Blue Light Filters are Worse than the Blue Light of Mobile Phone
Siva Ranjani (Author) Published Date : Dec 18, 2019 07:29 ISTHealth News
Blue or Yellow light for sleep? Time to stop Blue light filters in gadgets: Circadian rhythm, also known as, Sleep or wake cycle, is crucial in every living organism to maintain the healthy balance of one's routine life. Nature's dependent world always remains as an exclamation since the correlation of the universe makes us think about how this environment occurred. Likewise, one's practice of work at day time and resting at night also believes in nature's light modes to maintain every day's circadian rhythm. This natural alignment gets affected by the technology's light filters used in the gadgets.
Tim Brown and co-researchers from the University of Manchester finds that one's perception turning on the blue light filters during night time to promote sleep reverses the reason to exact opposite. Night mode apps are infinite in the technical world of mobiles and laptops believed to maintain the health in human beings leap as the influential cause for collapsing the circadian rhythm.
Yellow or Blue light? Time to stop the blue light filters in the gadgets. Melanopsin in the eyes reacts to the lights and colorful vision due to the presence of retinal cones alias light-sensitive cells. Yellow or warm hues depict the day, and blue or cool lights signifies night time to the brain by stimulation through the rise or fall in the amount of melanopsin.
When the blue light is absorbed, the amount of melanopsin in the eyes gets lowered, stimulating the nervous system to calculate the time cycle as twilight. But the phone screens setting blue light filters during night disrupts the level of melanopsin thus affecting the sleep pattern of one's life.

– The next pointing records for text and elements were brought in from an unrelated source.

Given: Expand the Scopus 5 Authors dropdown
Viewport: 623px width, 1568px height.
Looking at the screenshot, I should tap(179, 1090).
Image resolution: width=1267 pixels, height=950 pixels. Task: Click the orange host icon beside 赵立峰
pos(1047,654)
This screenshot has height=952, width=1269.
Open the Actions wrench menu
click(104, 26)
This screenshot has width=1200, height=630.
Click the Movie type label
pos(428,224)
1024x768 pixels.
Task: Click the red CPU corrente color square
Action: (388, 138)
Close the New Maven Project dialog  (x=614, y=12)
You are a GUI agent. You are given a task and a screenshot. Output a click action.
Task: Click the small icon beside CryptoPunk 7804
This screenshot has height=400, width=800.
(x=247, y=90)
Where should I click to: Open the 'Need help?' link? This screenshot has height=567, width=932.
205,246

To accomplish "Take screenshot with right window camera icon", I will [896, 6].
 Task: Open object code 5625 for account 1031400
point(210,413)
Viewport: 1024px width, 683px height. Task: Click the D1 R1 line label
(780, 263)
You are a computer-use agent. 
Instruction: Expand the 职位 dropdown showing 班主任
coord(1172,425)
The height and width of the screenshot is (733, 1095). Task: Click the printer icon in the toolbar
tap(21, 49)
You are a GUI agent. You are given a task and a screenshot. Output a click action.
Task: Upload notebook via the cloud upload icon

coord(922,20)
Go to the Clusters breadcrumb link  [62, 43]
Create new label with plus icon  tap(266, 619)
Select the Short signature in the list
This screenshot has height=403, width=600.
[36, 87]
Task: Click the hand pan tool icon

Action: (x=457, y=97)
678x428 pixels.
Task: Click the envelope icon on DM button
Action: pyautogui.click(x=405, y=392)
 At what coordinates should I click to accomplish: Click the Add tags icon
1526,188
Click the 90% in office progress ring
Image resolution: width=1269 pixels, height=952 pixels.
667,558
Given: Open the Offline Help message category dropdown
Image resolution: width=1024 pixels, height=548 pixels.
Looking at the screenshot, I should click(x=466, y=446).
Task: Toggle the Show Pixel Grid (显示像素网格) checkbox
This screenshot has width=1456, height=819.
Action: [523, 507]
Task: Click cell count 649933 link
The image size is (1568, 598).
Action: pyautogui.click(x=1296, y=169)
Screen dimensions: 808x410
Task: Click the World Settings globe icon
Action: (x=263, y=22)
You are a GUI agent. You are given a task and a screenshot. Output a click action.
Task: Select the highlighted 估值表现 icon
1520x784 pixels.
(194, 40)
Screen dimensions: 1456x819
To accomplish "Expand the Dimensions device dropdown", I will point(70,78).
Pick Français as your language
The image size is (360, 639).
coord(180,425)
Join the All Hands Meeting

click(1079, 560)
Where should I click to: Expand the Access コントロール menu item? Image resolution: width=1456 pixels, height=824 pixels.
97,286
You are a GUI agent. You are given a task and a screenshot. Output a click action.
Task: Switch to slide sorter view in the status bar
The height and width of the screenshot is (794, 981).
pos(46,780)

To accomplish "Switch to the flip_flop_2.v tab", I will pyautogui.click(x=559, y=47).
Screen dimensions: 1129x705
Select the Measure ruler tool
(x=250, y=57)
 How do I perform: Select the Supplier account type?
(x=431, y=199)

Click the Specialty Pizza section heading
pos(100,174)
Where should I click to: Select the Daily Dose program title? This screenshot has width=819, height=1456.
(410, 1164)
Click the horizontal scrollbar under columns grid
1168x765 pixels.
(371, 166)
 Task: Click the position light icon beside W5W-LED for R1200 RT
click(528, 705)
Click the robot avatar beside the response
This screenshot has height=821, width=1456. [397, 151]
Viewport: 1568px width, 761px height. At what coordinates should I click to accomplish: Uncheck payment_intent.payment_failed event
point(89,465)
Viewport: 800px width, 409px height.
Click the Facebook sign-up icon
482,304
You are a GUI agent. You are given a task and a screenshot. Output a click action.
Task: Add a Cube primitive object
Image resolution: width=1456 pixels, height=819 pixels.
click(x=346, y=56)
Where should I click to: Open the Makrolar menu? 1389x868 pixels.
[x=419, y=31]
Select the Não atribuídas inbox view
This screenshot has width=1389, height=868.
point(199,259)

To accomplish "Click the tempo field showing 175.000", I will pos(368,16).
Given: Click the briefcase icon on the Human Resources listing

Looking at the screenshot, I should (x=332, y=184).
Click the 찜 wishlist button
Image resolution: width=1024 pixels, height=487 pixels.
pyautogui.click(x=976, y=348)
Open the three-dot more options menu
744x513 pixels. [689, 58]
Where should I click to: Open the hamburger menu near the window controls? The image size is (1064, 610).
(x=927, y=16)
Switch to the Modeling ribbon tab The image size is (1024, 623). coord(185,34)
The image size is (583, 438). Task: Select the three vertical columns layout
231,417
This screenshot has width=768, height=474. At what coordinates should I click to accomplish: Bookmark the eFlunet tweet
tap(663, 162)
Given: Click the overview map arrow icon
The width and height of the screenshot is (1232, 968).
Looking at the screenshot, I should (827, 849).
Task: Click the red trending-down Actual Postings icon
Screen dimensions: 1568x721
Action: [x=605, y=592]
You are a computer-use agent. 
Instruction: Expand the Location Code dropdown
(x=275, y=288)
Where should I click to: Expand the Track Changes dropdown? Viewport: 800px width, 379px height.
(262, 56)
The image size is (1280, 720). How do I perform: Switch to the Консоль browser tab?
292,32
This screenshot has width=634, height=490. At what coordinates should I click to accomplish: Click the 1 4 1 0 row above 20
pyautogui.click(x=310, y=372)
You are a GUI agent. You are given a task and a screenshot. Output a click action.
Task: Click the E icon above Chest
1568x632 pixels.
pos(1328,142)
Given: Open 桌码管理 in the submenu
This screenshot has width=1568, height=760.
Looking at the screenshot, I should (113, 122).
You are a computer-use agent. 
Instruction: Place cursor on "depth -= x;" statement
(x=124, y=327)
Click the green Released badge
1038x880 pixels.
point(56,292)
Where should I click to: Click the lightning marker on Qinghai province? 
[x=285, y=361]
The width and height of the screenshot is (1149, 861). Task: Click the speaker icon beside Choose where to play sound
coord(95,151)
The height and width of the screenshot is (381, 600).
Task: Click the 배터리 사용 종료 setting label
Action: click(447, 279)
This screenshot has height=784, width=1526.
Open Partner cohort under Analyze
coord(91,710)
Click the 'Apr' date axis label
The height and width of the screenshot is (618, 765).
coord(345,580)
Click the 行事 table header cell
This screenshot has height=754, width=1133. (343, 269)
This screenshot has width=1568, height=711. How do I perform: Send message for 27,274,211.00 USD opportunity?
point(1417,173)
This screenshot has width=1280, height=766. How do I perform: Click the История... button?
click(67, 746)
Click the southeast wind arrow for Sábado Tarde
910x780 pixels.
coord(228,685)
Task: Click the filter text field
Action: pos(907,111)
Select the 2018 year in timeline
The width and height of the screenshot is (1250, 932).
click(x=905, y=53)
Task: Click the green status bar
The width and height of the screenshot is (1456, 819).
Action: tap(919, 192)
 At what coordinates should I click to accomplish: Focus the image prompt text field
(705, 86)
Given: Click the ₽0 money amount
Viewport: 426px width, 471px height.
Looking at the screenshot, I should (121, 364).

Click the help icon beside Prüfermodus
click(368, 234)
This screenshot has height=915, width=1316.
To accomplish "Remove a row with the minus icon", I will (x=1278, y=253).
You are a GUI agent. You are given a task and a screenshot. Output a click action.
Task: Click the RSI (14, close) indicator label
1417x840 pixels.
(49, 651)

Keeping the above fact in mind, Tim Brown from Manchester University carried out the principal research using mice by altering the color from yellow to blue with varying brightness range. The result displayed the same as in the real world, says Tim Brown. That is, yellow light or high brightness stimulates more than resting while the blue light or dimmed brightness increases resting accordingly.
As a conclusion, he adds that "Humans to maintain the circadian rhythm or body clock avoid exposing to warm or yellow lights by using blue light filters during twilight since the night modes reflect more warm hues rather than blue colors".
However, every research has its opposition, and the case is not an exception for the new study on mice. Dr. Manuel Spitschan, from Oxford University, opens up an objection to the fascinating work on nocturnal mice and pins out to depict the light effect on human beings to state the precise result.